== Segment start ==
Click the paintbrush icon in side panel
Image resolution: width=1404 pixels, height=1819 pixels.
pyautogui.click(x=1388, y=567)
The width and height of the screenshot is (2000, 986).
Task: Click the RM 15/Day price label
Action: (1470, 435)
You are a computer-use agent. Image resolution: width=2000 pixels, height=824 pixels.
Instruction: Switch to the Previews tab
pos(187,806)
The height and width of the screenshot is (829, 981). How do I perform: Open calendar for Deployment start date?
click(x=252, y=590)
== Segment end ==
• Directions
An exact transcription of all the entries is needed.

• Task output
Click the paintbrush icon in side panel
Image resolution: width=1404 pixels, height=1819 pixels.
pyautogui.click(x=1388, y=567)
The width and height of the screenshot is (2000, 986).
Task: Click the RM 15/Day price label
Action: (1470, 435)
You are a computer-use agent. Image resolution: width=2000 pixels, height=824 pixels.
Instruction: Switch to the Previews tab
pos(187,806)
The height and width of the screenshot is (829, 981). How do I perform: Open calendar for Deployment start date?
click(x=252, y=590)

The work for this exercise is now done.